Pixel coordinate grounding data
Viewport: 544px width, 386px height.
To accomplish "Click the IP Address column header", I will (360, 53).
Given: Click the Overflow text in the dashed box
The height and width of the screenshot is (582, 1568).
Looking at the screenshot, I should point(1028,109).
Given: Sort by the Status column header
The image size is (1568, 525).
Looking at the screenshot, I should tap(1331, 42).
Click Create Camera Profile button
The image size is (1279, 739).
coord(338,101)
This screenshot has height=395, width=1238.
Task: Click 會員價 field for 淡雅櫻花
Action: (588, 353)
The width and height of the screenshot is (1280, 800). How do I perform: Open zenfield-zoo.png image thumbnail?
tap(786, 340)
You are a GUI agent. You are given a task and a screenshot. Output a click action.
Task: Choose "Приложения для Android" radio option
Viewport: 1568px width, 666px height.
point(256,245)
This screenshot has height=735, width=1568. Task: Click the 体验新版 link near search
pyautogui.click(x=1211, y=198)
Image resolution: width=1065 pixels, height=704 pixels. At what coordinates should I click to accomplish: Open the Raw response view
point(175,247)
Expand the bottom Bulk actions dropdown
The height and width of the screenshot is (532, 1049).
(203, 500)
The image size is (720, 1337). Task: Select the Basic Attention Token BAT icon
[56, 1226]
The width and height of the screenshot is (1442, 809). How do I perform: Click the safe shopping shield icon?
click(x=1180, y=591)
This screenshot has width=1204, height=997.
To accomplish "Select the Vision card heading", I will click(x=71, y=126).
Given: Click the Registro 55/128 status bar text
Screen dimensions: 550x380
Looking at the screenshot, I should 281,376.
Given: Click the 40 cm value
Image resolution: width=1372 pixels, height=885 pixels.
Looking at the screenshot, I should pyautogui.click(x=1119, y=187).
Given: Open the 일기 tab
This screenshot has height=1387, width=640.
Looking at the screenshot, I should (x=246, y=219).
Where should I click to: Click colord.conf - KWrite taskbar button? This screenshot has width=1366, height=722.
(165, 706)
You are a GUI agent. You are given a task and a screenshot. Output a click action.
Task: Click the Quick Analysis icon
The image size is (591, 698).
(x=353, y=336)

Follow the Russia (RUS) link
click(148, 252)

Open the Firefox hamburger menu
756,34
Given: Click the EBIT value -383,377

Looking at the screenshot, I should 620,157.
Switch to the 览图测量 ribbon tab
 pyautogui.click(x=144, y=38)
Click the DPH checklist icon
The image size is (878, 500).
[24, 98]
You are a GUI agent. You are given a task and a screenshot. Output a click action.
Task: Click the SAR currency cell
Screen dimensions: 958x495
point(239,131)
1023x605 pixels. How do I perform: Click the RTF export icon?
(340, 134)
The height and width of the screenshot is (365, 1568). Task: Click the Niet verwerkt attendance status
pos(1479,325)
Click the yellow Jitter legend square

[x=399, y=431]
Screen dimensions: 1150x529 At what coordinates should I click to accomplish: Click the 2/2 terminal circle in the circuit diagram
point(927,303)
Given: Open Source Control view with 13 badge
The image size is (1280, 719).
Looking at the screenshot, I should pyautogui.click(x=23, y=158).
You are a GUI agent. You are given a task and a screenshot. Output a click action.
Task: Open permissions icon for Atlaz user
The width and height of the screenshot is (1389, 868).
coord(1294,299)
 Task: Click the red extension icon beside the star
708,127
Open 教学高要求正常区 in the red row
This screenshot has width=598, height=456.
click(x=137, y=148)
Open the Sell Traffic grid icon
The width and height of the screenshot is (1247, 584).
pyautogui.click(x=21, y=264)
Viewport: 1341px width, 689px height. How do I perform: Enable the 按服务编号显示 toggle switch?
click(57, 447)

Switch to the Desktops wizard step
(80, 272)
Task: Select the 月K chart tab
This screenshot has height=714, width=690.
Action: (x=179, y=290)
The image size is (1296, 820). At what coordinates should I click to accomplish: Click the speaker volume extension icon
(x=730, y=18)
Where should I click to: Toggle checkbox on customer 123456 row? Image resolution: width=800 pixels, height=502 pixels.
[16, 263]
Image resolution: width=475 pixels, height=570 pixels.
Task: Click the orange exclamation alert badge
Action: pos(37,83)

## Brief
Isolate the lines above that contain the word "column" and copy them.

## Result of the task
To accomplish "Click the IP Address column header", I will (360, 53).
Given: Sort by the Status column header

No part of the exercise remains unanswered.